Why Cargill is exploring methane reduction in beef
Cargill believes that, as a leader in animal agriculture, that it is in an ideal position to support its network of beef producers with the resources and innovation they will need to meet sustainability challenges.
Through its Reach4Reduction program, Cargill says it is taking a holistic approach to methane reduction by uncovering the potential of feed management and nutrition to do more with less, helping to ensuring food security while protecting the planet. Although methane emissions from the enteric fermentation of cattle are a normal occurrence, Cargill recognizes there’s opportunity to reduce the intensity of methane, through its global animal nutrition business.
Cargill says that it is working to accelerate progress by supporting producers with managing on-farm productivity to improve feed conversion rates, optimising animal health and nutrition, and innovating with new additives and solutions that reduce methane and nitrogen emissions directly.
For beef producers who are adopting these technologies, the new methodology “Reducing Methane Emissions from Enteric Fermentation in Beef Cattle through Application of Feed Supplements” will enable them to accurately quantify the reduction of methane emissions and can provide them with opportunities to valorize their efforts.
“We know that the industry is looking for more accurate tools to measure methane reduction,” said Joanne Sharpe, Cargill’s global ruminant sustainability lead. “As producers look at their current levels of production efficiency and work toward sustainability goals, we are committed to finding ways to ensure they can be recognized and rewarded for their efforts.
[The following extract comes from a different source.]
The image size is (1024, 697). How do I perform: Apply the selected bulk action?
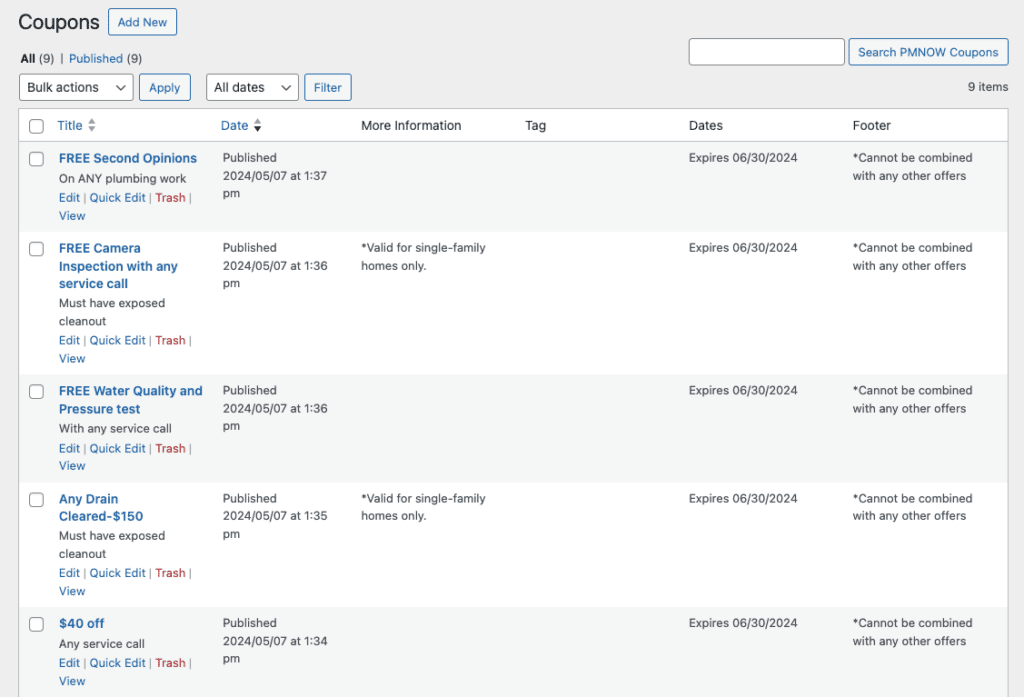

As part of our methane reduction priorities, this methodology is a key step toward opening new possibilities to reduce GHG emissions in the beef supply chain.”
Cargill is obviously not the only corporate to be targeting this approach. Earlier in 2023 for example, Rumin8 announced a Series B funding for its own animal feed approach to cattle related methane reduction.
This is an interesting attempt to define, measure and track methane emissions within the beef production supply chain. It doesn’t really address the issues of associated deforestation, water use and its increasing scarcity, overuse of antibiotics or many of the other issues that are challenging traditional meat supply chain models, but it may help increase pressure for transparency.
In fact it adds a layer of complexity and cost to existing supply chains, requiring new feed to change the impact of cattle digestive systems. Cutting down methane emissions from beef production is a good idea, especially given the nearly 1 billion head of cattle around the world, and it’ll be interesting to see the results of the trials.
Instead it could also be seen as a means of addressing peripheral issues in the meat industry, such as cow burps, rather than addressing the underlying system issues that are a factor in health, human rights and climate change. However there is no question that a reduction in emissions, however achieved, is something that we need to see in every sector.